His Faith
by Bil!
K+ - Angst – Ronan, Elizabeth – Oneshot
Summary: Ronan runs, because that is what he knows. But there is nowhere he can run to to escape her loss. Episode addition for Lifeline.
Season: 4
Spoilers: Lifeline, Sateda.
Disclaimer: Meum non est.
A/N: Myself, I don't believe this is how Ronan sees her on the show... but it's how he could see her in some other universe. A potentiality, if you will.
There is nowhere to run. Ronan spent seven years running before he found a place here in Atlantis where he could stop... and now he wants to run, to run and run and run, but there's nowhere to go. The hole haunts every hall and corridor, his home aches with the lack of a presence that was ingrained in the walls themselves and now has been torn away.
The very city mourns the loss, its doors opening unwillingly and its computers running sluggishly while a subliminal wail of despair teases at the edges of his awareness when he tries to sleep. Atlantis knows as well as he that she was the centre of all things, the pivot upon which all turned, and without her to keep them stable they are wobbling out of control. Their axis is gone and their world is shaking; Atlantis trembles and no one can ease the city's fear. She is gone.
Weir is gone.
Ronan sees the knowledge in every face he passes, the dulled looks of shock and disbelief. Her personality ruled this city with a grip as firm as any despot's, as secure as any mother's, and now it is gone. Now there's only an empty, echoing gap in their existence that nags at him, begging to be filled when the only one who can fill it is lost in a world of machines, and no matter how hard he tries he can't run fast enough to escape it. Defeated, Ronan turns away from the others and hides himself in his quarters where at least there is only the city's grief to add to his own.

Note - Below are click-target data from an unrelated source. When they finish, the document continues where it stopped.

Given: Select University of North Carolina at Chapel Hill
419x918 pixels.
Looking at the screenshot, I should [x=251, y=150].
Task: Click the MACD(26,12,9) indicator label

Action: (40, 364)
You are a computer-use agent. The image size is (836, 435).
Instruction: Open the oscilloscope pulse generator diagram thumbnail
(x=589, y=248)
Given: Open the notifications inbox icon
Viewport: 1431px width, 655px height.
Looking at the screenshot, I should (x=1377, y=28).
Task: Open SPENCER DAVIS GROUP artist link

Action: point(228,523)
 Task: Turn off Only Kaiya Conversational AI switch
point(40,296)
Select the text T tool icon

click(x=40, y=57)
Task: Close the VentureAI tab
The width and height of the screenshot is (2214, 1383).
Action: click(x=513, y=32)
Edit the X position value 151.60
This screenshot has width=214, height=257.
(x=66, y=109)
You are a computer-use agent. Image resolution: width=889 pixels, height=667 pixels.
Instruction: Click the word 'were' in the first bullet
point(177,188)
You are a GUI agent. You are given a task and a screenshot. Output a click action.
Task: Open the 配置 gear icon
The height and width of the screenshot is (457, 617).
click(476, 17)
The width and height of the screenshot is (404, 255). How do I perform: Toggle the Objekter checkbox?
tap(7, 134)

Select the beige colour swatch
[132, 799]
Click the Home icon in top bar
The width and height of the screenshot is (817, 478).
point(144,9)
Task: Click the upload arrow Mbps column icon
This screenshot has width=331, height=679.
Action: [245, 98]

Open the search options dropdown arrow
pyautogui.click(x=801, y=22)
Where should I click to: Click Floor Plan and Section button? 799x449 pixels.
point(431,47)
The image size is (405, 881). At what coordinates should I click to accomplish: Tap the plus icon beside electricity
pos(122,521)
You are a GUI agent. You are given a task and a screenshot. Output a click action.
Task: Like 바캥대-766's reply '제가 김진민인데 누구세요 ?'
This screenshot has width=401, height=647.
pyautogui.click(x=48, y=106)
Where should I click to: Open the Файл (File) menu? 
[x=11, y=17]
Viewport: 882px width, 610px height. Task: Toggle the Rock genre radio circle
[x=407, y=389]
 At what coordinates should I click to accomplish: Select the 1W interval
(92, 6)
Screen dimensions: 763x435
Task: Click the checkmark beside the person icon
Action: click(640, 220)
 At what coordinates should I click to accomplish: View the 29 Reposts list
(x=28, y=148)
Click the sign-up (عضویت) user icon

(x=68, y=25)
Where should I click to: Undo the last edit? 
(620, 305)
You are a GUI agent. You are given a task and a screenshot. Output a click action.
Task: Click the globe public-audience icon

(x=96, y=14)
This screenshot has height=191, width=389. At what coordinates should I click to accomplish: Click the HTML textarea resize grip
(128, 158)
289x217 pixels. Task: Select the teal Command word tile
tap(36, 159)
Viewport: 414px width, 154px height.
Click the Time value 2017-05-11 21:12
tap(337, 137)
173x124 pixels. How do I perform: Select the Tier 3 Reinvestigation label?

His world has shifted again. Again. He's so tired of the world shifting around him, changing so that he can't keep up, and here in Atlantis he'd thought he'd found one thing that wouldn't, couldn't change. Fool that he was to think it, but she'd made the impossible possible. Ronan came to Atlantis for the sake of Teyla and Sheppard, but in the end he chose to stay because Weir was something he couldn't understand, something he could believe in. She's something greater than the mere mundane and he's been seeking something like that his entire life.
What would they say, the people around him, if they knew that the hero he looks up to before all others is a woman incapable of defeating him in a fair fight even if he was an inch from death? Except that Ronan knows she could defeat him even were he in full health, because she fights in ways he doesn't understand with weapons he doesn't understand – but with a stubborn strength of will he understands completely. She's something more, but no one else sees her quite as he does.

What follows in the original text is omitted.